-- PAGE --
┄┄┄┄┄┄┄┄┄┄┄┄┄┄┄┄┄┄┄┄

Passation de pouvoirs aux Distilleries et Domaines de Provence où Alain Robert confie les rênes de l’entreprise à son fils, Antoine. Fleuron de la gastronomie de la montagne de Lure, réputée pour son pastis Henri Bardouin, ses liqueurs et autres spiritueux (Rinquinquin notamment), l’entreprise restera à Forcalquier, l’ancrage local et l’héritage historique sont préservés.
Le Grand Pastis : Combien d’années avez-vous passées à la direction des distilleries et domaines de Provence ?
Alain Robert : Depuis 1980 cela fait 44 ans. J’étais copain avec Jacques, le fils d’Henri Bardouin, depuis 1974. Quand son père, Henri, a voulu tout arrêter, Jacques et moi avons décidé de reprendre l’affaire. En 1980, quand Jacques a voulu se consacrer à d’autres activités, j’ai repris le poste de gérant de ce qui s’appelait alors la Distillerie de Lure. En 1987, tout a été vendu à Pernod-Ricard et, 3 ans plus tard, en 1990, j’ai quitté le groupe Pernod-Ricard pour me consacrer pleinement aux Distilleries et Domaines de Provence.
Le G.P. : Quel était l’état de l’entreprise à votre arrivée et comment se porte-t-elle aujourd’hui ?
A.R. : En 1990, nous étions à peu près 17, nous sommes 47-48 aujourd’hui. Aux premières heures, nous faisions un petit chiffre d’affaires, avec moins de 10 millions de Francs par an. Aujourd’hui, nous réalisons un peu plus de 10 millions d’euros par an ; nous sommes une entreprise familiale et on a toujours voulu que les gens s’y sentent bien. J’assume le terme de gestion patriarcale, dans le sens d’une relation de confiance entre tous les salariés, chacun se sentant partie prenante de l’entreprise. La plupart de nos collaborateurs sont très impliqués dans la vie des Distilleries et Domaines de Provence.
Le G.P. : Combien avez-vous de références et le pastis Henri Bardouin reste-t-il toujours la star de la maison ?

┄┄┄┄┄┄┄┄┄┄┄┄┄┄┄┄┄┄┄┄

-- DONNÉES --

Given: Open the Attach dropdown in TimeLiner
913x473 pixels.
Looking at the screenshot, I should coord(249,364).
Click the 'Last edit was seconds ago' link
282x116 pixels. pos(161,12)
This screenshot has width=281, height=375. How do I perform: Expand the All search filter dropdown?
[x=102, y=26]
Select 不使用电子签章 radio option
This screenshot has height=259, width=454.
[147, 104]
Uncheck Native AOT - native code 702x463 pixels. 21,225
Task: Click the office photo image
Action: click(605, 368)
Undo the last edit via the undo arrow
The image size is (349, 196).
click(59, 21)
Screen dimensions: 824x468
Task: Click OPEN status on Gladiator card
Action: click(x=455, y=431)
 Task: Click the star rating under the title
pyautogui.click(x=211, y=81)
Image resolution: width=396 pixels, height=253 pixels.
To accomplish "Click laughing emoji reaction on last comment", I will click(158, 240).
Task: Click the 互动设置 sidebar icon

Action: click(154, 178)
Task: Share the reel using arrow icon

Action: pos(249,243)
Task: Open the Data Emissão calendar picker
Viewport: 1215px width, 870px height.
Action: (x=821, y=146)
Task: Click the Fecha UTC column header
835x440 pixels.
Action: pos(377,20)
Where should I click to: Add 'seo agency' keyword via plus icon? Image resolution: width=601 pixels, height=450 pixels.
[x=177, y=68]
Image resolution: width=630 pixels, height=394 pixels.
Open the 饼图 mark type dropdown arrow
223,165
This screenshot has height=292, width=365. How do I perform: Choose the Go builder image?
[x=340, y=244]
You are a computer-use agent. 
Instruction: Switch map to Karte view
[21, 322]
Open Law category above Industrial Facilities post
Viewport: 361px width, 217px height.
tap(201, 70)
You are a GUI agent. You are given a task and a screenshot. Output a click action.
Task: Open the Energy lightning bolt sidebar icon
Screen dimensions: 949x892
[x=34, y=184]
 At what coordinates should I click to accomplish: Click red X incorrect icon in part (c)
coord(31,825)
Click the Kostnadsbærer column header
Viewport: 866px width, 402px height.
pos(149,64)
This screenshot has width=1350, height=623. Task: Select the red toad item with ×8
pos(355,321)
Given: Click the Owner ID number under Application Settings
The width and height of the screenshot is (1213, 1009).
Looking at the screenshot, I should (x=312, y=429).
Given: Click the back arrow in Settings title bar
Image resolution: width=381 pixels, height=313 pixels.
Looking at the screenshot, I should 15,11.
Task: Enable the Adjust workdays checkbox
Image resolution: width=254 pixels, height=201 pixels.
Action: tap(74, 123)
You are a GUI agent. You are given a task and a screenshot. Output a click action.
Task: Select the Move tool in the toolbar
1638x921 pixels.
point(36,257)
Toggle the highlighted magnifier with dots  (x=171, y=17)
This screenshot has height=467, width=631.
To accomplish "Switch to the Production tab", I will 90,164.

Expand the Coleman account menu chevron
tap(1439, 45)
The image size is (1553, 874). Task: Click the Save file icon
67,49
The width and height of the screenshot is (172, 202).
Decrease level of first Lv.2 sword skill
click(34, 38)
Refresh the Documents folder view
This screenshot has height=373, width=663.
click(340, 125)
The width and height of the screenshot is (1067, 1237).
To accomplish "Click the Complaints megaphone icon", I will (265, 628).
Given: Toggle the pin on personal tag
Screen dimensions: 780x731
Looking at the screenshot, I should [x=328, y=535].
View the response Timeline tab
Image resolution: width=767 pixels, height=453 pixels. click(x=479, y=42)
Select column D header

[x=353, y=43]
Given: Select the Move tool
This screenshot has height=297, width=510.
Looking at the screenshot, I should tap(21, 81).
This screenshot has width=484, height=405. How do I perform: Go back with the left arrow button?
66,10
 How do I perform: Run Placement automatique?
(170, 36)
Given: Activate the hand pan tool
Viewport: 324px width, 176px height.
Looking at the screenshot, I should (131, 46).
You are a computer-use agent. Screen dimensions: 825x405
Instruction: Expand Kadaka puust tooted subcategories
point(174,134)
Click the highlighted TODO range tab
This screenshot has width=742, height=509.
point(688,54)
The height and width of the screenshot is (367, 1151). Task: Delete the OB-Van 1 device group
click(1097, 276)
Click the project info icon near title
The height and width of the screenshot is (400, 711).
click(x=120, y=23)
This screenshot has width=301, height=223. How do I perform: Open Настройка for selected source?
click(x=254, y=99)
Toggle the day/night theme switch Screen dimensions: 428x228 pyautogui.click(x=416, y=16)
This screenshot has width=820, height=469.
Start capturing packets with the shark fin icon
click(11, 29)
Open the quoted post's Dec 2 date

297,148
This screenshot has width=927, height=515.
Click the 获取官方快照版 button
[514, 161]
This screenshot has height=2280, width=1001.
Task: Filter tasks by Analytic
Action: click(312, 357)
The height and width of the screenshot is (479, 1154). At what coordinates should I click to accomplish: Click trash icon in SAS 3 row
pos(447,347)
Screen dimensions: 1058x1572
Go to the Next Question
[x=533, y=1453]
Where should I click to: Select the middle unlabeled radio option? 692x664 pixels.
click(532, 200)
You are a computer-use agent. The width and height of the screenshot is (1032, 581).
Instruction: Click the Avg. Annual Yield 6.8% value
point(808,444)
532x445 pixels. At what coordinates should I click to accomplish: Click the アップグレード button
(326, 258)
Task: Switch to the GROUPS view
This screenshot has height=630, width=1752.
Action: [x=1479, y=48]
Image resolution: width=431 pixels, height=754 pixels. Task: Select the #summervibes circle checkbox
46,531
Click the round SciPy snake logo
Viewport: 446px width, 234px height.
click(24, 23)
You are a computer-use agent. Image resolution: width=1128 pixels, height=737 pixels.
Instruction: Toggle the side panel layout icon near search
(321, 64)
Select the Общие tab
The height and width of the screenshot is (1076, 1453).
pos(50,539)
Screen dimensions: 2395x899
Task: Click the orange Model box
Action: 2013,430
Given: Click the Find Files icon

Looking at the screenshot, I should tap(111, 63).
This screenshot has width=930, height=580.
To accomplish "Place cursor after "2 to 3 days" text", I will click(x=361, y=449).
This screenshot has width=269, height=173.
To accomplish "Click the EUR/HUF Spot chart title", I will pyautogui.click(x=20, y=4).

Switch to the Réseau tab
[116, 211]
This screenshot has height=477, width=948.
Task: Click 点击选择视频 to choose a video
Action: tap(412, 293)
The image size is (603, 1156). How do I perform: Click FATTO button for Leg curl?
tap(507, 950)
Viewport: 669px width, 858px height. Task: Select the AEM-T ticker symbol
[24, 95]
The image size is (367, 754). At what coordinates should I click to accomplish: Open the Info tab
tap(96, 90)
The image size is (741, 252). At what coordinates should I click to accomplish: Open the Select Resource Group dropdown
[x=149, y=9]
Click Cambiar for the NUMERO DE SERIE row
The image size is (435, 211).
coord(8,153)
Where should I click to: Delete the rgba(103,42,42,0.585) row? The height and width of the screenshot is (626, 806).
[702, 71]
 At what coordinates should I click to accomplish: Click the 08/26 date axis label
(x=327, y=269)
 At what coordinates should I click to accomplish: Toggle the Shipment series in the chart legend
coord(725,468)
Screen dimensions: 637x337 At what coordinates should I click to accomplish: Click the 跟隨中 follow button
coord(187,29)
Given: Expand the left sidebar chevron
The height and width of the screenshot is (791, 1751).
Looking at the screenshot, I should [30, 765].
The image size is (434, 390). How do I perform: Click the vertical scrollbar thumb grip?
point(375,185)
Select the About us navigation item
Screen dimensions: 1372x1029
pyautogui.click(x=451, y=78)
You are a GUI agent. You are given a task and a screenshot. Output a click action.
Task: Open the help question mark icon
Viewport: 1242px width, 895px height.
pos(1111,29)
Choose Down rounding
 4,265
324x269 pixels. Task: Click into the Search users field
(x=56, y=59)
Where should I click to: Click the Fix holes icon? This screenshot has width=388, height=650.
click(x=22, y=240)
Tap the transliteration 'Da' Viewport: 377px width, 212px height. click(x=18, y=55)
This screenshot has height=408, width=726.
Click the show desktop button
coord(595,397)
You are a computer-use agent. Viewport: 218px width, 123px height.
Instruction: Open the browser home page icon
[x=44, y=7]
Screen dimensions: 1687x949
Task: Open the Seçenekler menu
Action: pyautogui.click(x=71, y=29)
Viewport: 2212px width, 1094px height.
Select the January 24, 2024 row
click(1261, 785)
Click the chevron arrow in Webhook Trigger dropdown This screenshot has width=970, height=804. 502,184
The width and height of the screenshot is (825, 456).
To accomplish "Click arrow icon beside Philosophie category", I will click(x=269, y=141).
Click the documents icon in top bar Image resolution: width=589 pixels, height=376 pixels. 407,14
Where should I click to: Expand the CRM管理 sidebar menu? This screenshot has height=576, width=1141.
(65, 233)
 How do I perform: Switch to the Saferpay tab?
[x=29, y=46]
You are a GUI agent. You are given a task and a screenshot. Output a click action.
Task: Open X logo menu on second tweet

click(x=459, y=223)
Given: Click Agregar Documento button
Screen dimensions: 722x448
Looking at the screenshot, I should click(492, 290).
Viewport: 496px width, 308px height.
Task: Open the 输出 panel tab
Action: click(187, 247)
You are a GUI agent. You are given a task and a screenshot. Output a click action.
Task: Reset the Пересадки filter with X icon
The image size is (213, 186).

┄┄┄┄┄┄┄┄┄┄┄┄┄┄┄┄┄┄┄┄

-- CONSIGNES --
• a. Extrayez de l'entretien sur les Distilleries et Domaines de Provence le passage qui commence à « Alain Robert : Depuis » et se termine à « aux Distilleries et Domaines de Provence. ».
• b. Écrivez la suite de l'entretien sur les Distilleries et Domaines de Provence.

-- RÉPONSES --
• a.
Alain Robert : Depuis 1980 cela fait 44 ans. J’étais copain avec Jacques, le fils d’Henri Bardouin, depuis 1974. Quand son père, Henri, a voulu tout arrêter, Jacques et moi avons décidé de reprendre l’affaire. En 1980, quand Jacques a voulu se consacrer à d’autres activités, j’ai repris le poste de gérant de ce qui s’appelait alors la Distillerie de Lure. En 1987, tout a été vendu à Pernod-Ricard et, 3 ans plus tard, en 1990, j’ai quitté le groupe Pernod-Ricard pour me consacrer pleinement aux Distilleries et Domaines de Provence.

• b.
A.R. : Nous n’avons guère plus de références qu’au tout début… Entre 14 et 15 recettes, je crois mais je n’ai jamais voulu avoir un catalogue pléthorique ! Et à chaque nouveau produit, nous en avons viré un. Le pastis Henri Bardouin, c’est une star en France qui réalise 75% du chiffre d’affaires de l’entreprise ; on le boit essentiellement dans tous les pays où l’on parle français, soit la Belgique, le Québec mais également en Espagne, en Grande-Bretagne, aux USA et en Allemagne. En Asie, où on lui préfère l’absinthe, le pastis n’est consommé que par les francophones ; à l’étranger, beaucoup d’expats boivent du pastis…
« Notre stratégie a toujours été d’avoir une société provençale dont le siège reste en Provence, à Forcalquier »
Le G.P. : Qui va vous succéder à la tête des Distilleries et Domaines de Provence ?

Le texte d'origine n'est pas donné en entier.